BEREA (92.3 The Fan) – Josh Gordon showed Sunday just what type of weapon he could be for head coach Hue Jackson and rookie quarterback DeShone Kizer.
Now they both have to learn how to use him.
“I just think it is going to get better and better and better every week that we play because there is a better understanding of Josh and what he can do and what he does not do as well,” Jackson said Monday. “That is how you start to build your offensive football team as you move forward.”
Gordon played 48 of a possible 63 snaps – or 76 percent – in Sunday’s 19-10 loss to the LA Chargers that saw him catch 4 of 11 targets for 85 yards.

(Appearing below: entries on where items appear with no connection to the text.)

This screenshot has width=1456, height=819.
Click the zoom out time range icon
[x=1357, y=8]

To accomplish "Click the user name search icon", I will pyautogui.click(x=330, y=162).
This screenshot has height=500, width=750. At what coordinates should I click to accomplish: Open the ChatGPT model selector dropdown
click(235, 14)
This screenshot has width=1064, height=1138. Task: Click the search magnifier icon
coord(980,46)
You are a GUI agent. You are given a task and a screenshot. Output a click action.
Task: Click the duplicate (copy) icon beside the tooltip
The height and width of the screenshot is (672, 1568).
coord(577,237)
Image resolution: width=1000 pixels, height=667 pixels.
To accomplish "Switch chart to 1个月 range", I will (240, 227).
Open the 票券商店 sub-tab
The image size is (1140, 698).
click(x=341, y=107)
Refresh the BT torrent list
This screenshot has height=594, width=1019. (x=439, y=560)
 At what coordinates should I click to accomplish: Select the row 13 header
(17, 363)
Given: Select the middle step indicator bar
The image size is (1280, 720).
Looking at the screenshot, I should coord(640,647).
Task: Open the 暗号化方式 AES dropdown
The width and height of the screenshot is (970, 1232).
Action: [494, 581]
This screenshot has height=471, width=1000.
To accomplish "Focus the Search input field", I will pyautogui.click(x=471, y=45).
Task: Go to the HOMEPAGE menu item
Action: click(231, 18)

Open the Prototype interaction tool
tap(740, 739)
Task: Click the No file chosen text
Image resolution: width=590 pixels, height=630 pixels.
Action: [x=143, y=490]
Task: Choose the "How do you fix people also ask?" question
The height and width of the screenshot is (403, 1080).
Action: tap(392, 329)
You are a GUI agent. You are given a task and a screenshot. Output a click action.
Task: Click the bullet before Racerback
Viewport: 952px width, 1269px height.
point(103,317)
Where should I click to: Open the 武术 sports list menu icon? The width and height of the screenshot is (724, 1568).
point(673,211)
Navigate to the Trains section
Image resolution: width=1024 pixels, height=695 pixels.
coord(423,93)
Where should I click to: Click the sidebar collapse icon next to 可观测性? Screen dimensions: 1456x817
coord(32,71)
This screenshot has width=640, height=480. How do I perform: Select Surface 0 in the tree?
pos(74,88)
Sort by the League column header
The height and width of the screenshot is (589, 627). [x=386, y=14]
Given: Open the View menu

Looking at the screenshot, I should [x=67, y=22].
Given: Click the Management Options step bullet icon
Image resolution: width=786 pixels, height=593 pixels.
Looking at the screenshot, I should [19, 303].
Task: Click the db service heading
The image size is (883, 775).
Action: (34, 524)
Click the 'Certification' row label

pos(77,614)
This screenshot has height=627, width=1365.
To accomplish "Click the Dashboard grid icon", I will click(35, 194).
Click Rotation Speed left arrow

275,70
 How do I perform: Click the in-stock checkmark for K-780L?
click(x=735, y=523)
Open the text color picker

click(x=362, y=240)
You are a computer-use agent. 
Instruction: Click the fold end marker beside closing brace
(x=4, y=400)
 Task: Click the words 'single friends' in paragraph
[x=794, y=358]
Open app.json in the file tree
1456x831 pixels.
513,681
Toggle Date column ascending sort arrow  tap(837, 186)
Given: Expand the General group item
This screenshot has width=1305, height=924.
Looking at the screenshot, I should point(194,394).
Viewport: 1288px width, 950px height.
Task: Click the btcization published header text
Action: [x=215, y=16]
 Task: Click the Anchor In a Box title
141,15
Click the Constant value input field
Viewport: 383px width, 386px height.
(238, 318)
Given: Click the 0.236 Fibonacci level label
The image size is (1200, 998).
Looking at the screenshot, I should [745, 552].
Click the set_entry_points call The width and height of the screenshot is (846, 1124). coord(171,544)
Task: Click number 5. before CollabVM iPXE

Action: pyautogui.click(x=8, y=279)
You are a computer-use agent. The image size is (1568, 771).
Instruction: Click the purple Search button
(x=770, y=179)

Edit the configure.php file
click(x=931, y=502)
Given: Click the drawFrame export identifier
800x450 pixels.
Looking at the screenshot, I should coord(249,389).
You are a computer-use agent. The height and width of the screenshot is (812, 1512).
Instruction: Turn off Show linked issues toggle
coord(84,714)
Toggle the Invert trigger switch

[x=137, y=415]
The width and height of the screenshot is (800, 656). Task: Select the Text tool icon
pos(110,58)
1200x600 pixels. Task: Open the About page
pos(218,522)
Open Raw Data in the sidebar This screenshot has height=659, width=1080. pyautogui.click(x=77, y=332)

But he could’ve done so much more had Kizer put a few footballs in better positions.
“I think there are quite a few opportunities within that game where if I just give a guy a chance to go make a play with his size and his ability, he will come down with it,” Kizer said.
In the second quarter Gordon beat Chargers safety Adrian Phillips easily and a good throw would’ve equaled a touchdown. Instead, Kizer overthrew him and 3 plays later running back Duke Johnson got stuffed on a fourth-and-1 from the LA 35 ending the drive.
Kizer missed short on another deep ball to Gordon with 9:13 left in the third quarter up the far sideline that nearly resulted in an interception. With some air under the ball from Kizer, Gordon could’ve caught it and walked to the endzone for another score.
“We saw some plays that were made. We saw some plays that were left out there,” Jackson said. “I think until they have these game situations and you start to understand Josh’s body language and how he goes about doing things and whether as a quarterback I need to quicken up my drop or stretch my drop or these things, the anticipation when the ball comes out, you are learning. I thought that was a huge learning piece for DeShone.”
Gordon caught a quick 9-yard slant to open the game, made a sensational catch on the far sideline for 28 yards out-jumping Chargers cornerback Casey Hayward to move the Browns into LA territory at the 28 as the 2-minute warning of the first half hit and he added a 39-yard catch-and-run on a crossing route in the second half.
The scary thing is considering Gordon hadn’t played a regular season game in 1,077 days before Sunday, he can get better.
“The guy can play football. He was obviously built to play football,” Jackson said. “He just has to continue to work in our system – again, that was his first game getting football legs underneath you and understanding what that is play in and play out – I think better Josh is going to be.”
And it’ll be on Jackson and Kizer to take advantage of Gordon’s ability.
Communication Breakdown – If the Browns offense looked slow or disorganized getting in and out of the huddle Sunday there was a good reason for it – the headsets were not working forcing Jackson and defensive coordinator Gregg Williams to use walkie talkies, which weren’t reliable either.
“All game there was an issue with our headsets and with the coach-to-quarterback communicator,” Jackson said.
The problems forced Jackson to burn his first timeout prior to a second-and-goal from the LA 15 with 4:59 left in the fourth quarter.
“He never got the play call at all,” Jackson said. “It was either you are going to end up getting a penalty or we try to get up on the ball earlier – I think, in the second quarter, he called a play because he couldn’t get it. We ended up running a play into a bad defense that we shouldn’t run because he couldn’t hear anything.”
The headset problems for the Browns was news to Chargers head coach Anthony Lynn when he was asked about it Monday.
“It’s the first I’ve heard of it. We didn’t have any problems on our sidelines,” Lynn told reporters.
Injury Report – S Jabrill Peppers underwent an MRI on his knee after suffering an injury Sunday, which the team doesn’t believe to be serious; TE Randall Telfer has an undisclosed injury but was checked for a concussion and was cleared by doctors Sunday; DE Myles Garrett’s left ankle is “sore” but he is expected to be fine according to Jackson.